Um exemplo clássico dos entraves que ocorrem nas salas de aulas de Gastronomia, é a árdua tarefa dos professores que são incumbidos de ministrar aulas sobre FICHA TÉCNICA (instrumento de mensuração e padronização de receitas profissionais). Para atingir o objetivo final, o docente, necessariamente, precisa interromper o assunto em questão para dedicar um tempo precioso ao ensino de tópicos da Matemática básica, pertencentes ao currículo do Ensino Fundamental, como porcentagem e regra de três simples, sobre os quais todos os estudantes já deveriam ter proficiência.

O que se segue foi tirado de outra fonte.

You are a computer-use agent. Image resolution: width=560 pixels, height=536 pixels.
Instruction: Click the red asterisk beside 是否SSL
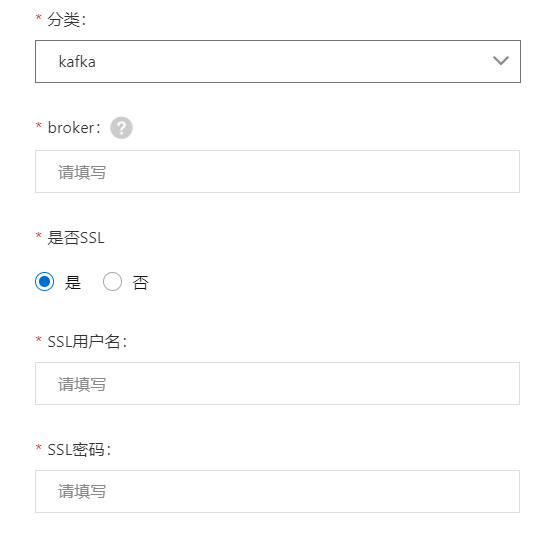click(39, 235)
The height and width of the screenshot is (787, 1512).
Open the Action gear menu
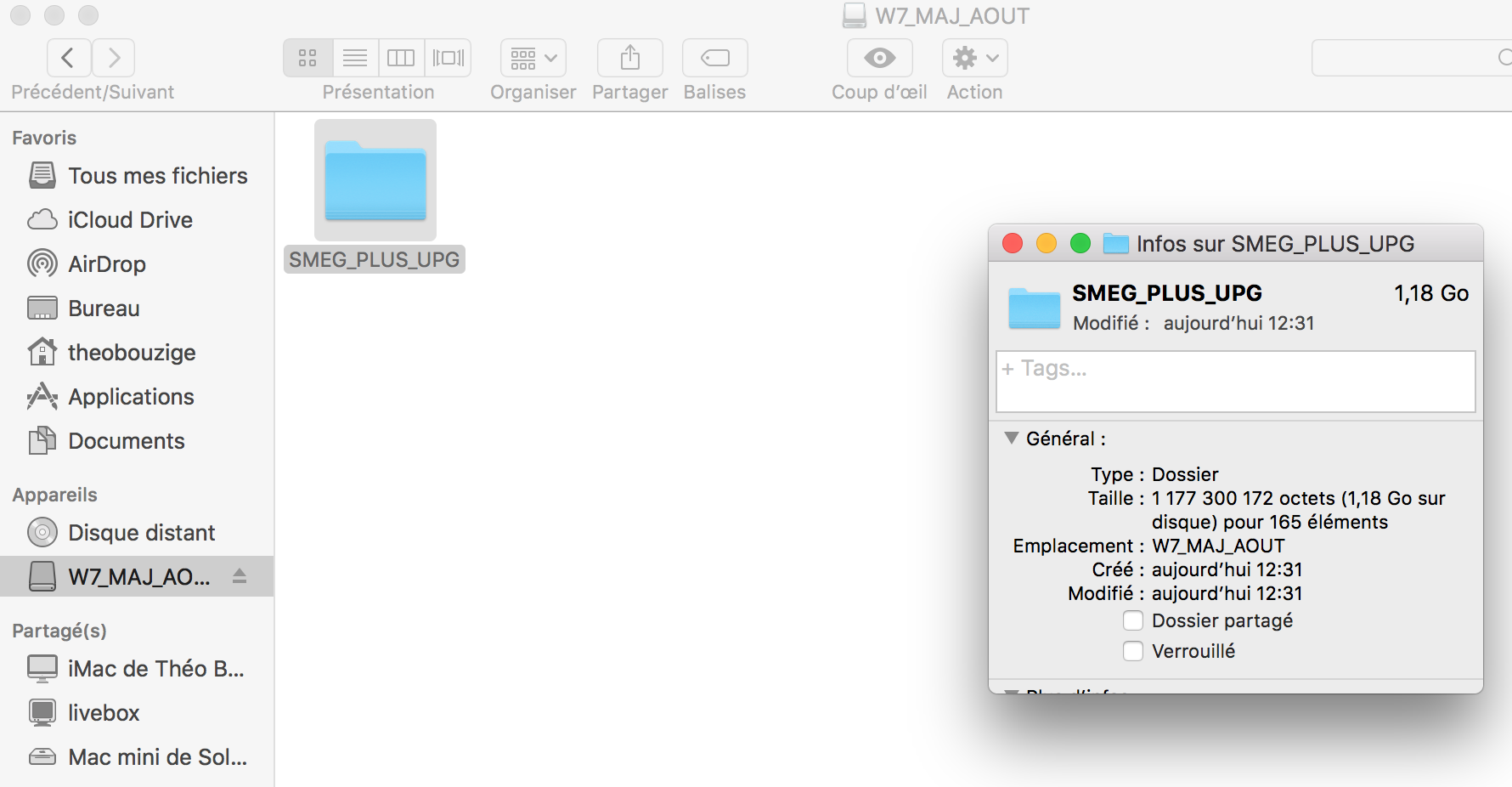(x=974, y=58)
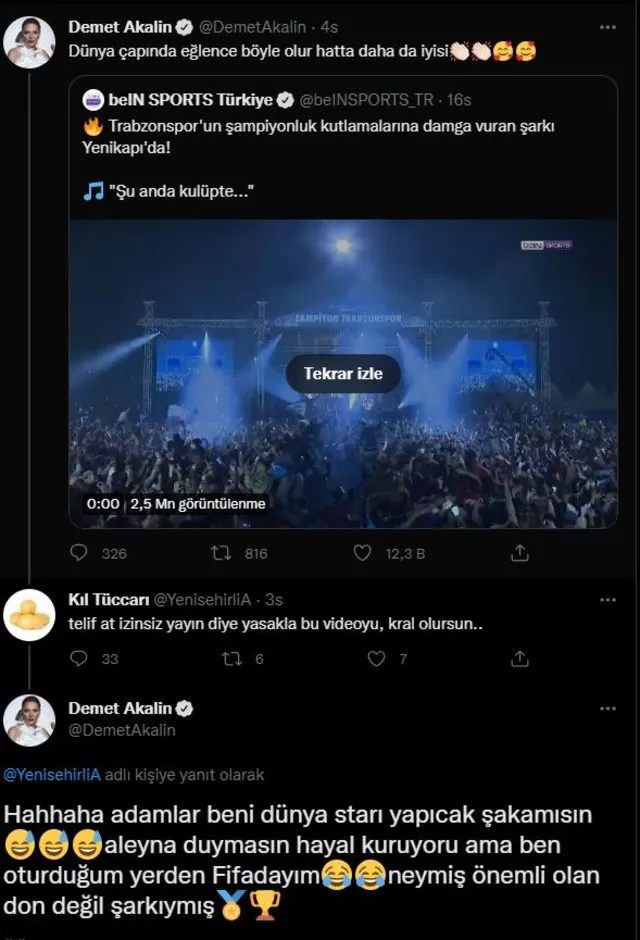Image resolution: width=640 pixels, height=940 pixels.
Task: Like Kıl Tüccarı's tweet
Action: pos(377,659)
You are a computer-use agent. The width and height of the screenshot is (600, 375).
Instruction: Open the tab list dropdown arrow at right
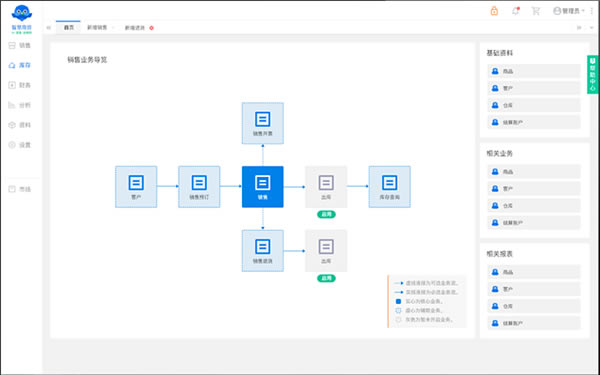coord(592,28)
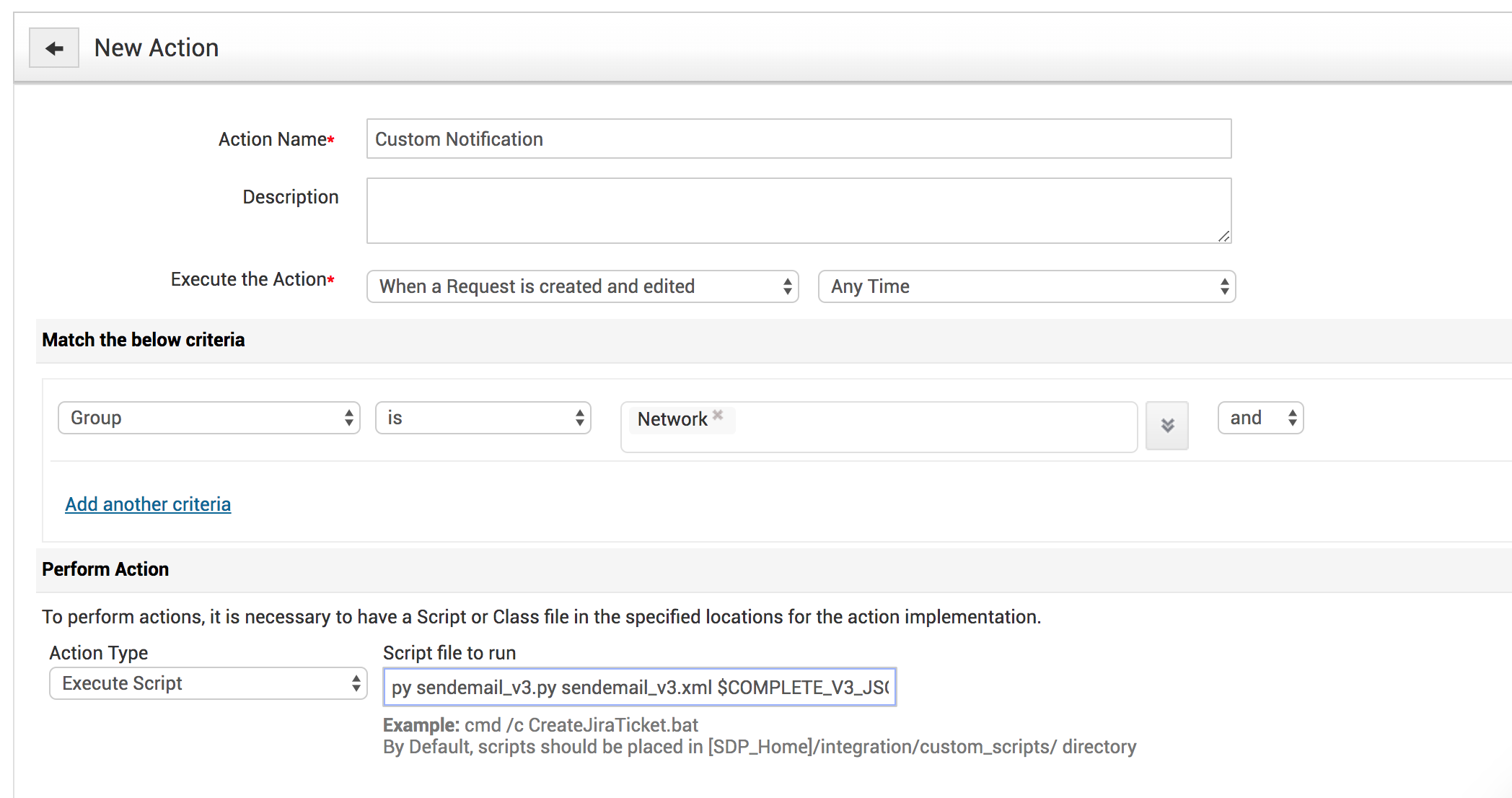Open the 'and' operator dropdown
1512x798 pixels.
coord(1260,418)
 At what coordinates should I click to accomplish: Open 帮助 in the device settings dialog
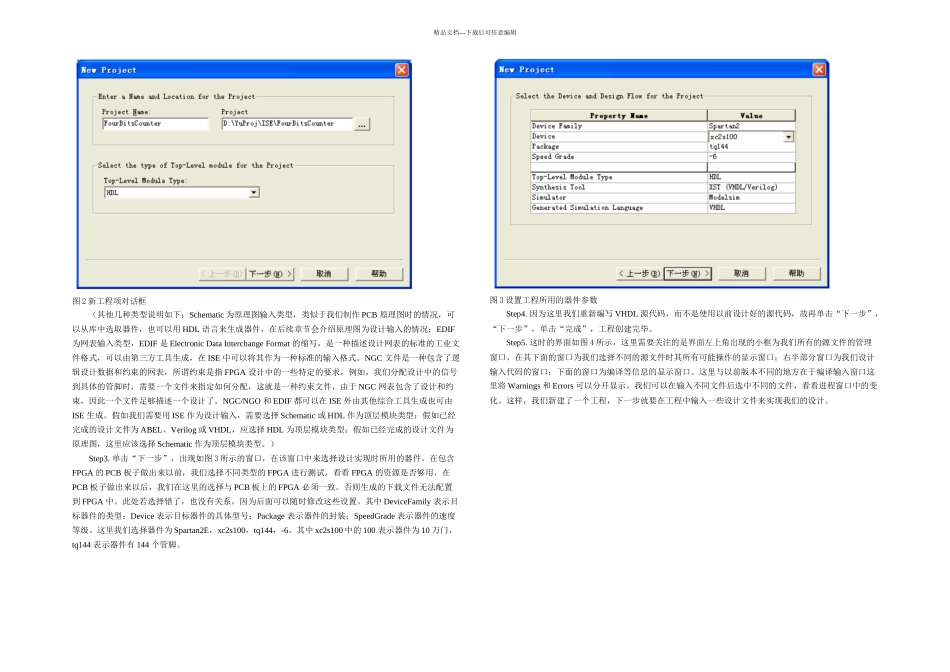(x=795, y=273)
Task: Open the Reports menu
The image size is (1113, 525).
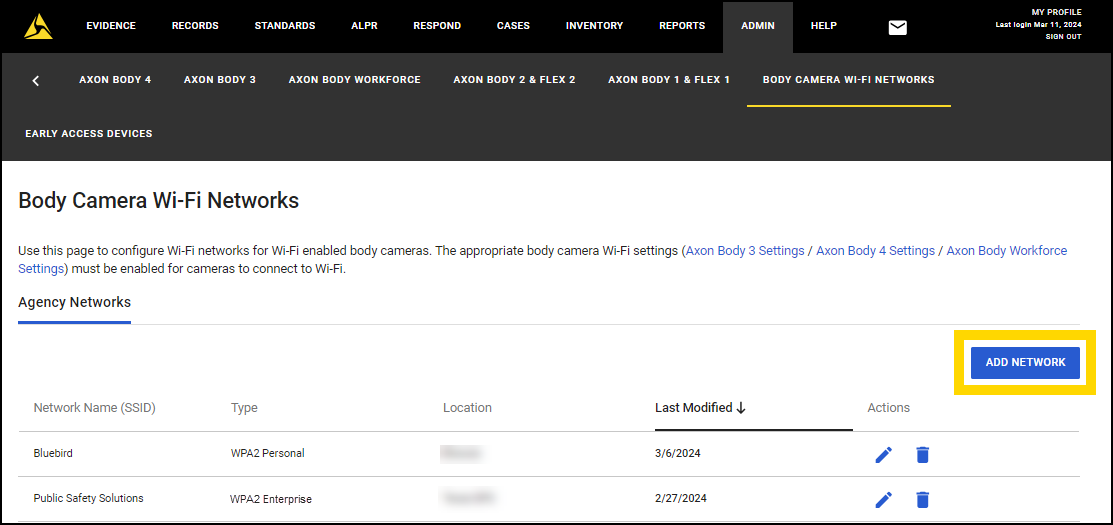Action: point(681,26)
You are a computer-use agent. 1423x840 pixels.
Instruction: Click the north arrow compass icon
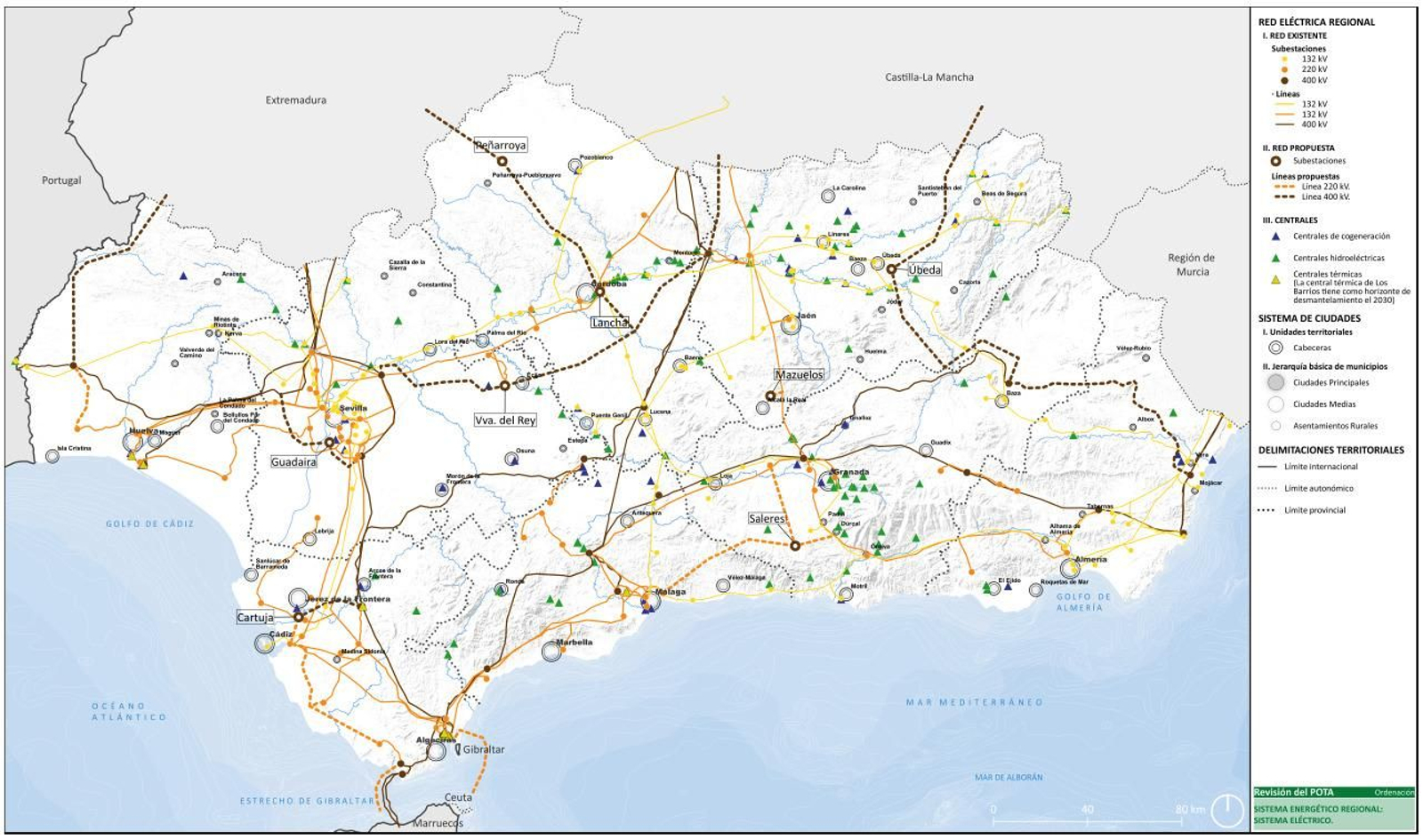coord(1225,810)
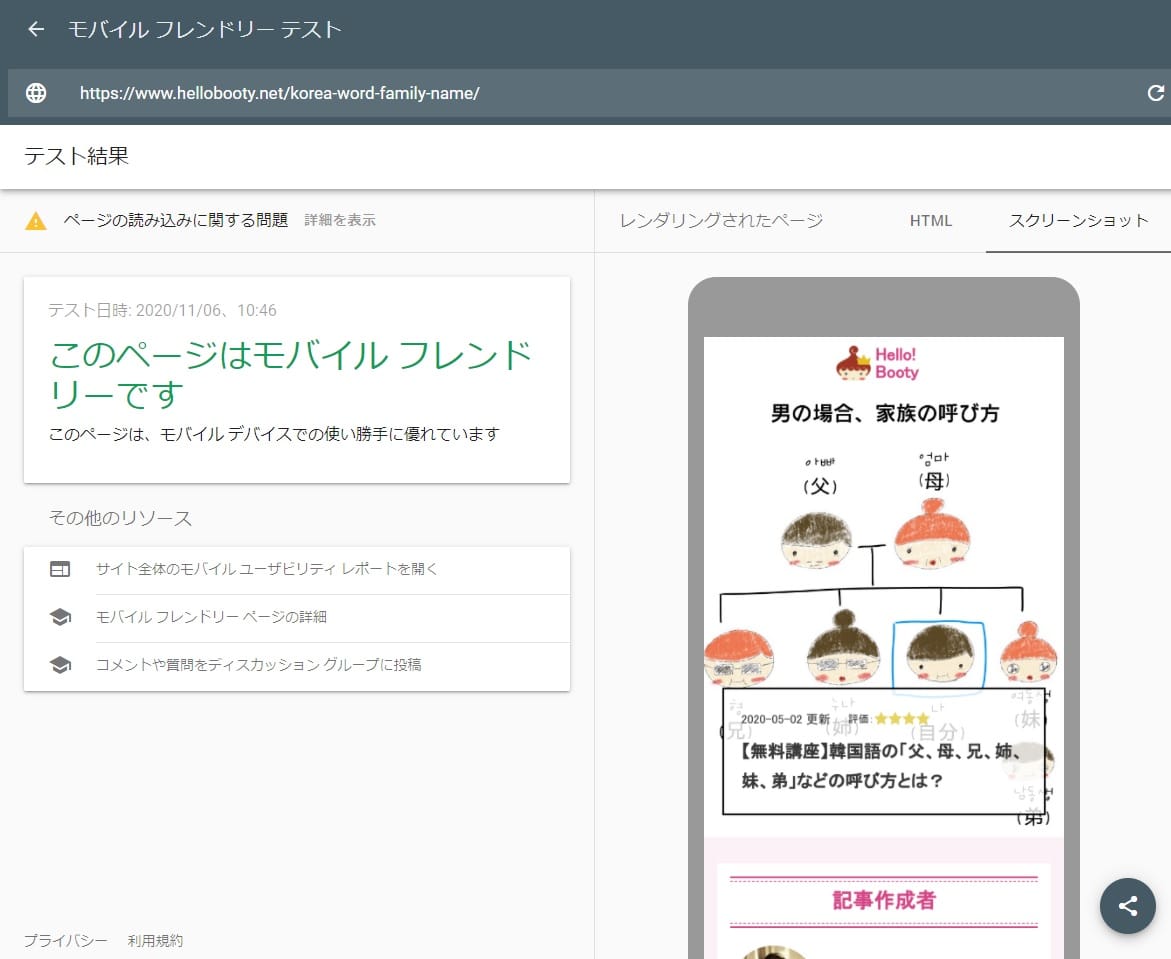
Task: Open コメントや質問をディスカッション グループに投稿 link
Action: (x=258, y=665)
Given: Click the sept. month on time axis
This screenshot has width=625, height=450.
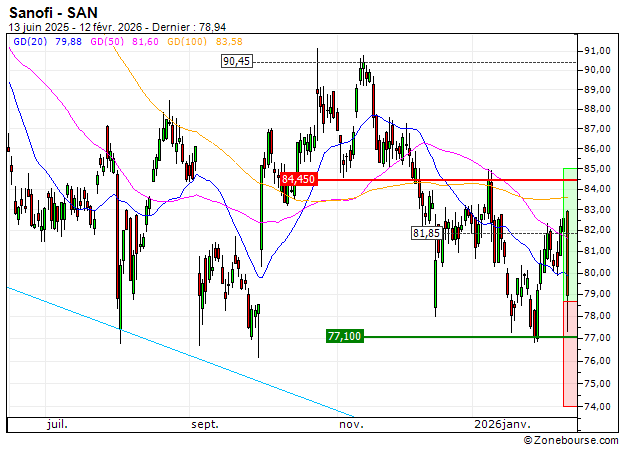Looking at the screenshot, I should coord(205,424).
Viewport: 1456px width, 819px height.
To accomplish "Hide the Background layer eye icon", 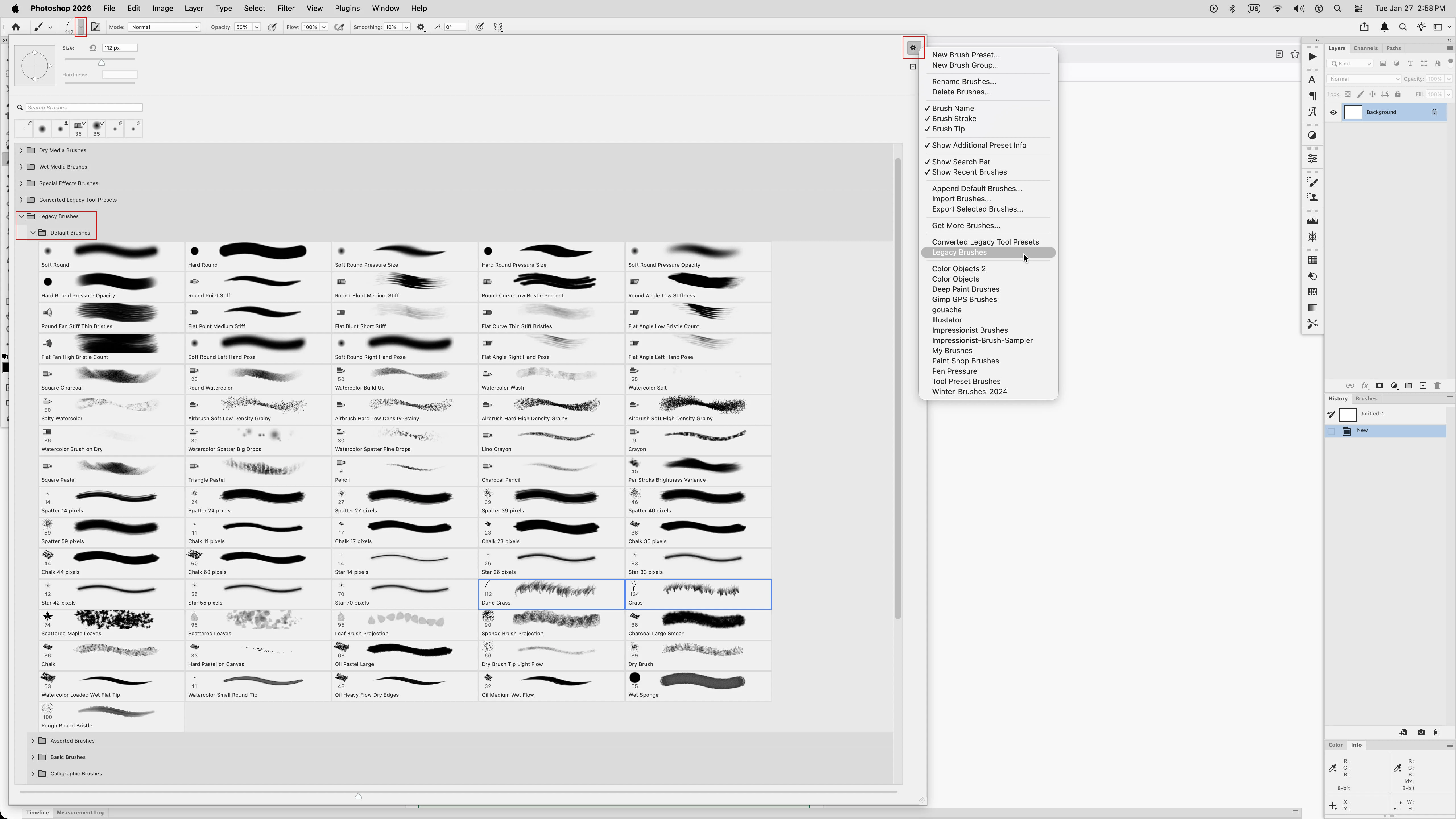I will coord(1333,113).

Outro exemplo que ilustra bem esse cenário, é o estudo dos princípios da Culinária Tecno-Emocional, Cozinha erroneamente nominada Gastronomia Molecular, onde o estudante necessita de uma bagagem básica sobre Física e Química, a fim de que possa entender as interações dos elementos que alteram as formas e as texturas dos alimentos. Mas, que, infelizmente, a grande maioria não possui.

Mais do que habilidades para cozinhar, o estudo da Gastronomia é interdisciplinar, englobando conhecimentos básicos sobre Biologia, Geografia, Física, História, Matemática, Química e também Língua Portuguesa, disciplinas que fazem parte dos currículos dos Ensinos Fundamental e Médio. Faz-se necessário ainda, o desenvolvimento da capacidade de raciocínio, a fim de que o estudante possa estabelecer a correlação entre os conteúdos. Daí a importância da abordagem e estudo dos temas transversais na escola.

No Brasil não há, especificamente, Faculdades de Gastronomia. Mas, cursos tecnológicos e de bacharelado que fazem parte da grade de cursos de universidades, centros universitários e faculdades. Bem melhor seria que houvesse. Pois, uma gestão especializada contribuiria para a melhoria da qualidade de ensino. Assim acontece na América do Norte e em países da Europa, onde o estudo da Gastronomia, encontra-se bastante desenvolvido e é levado a sério.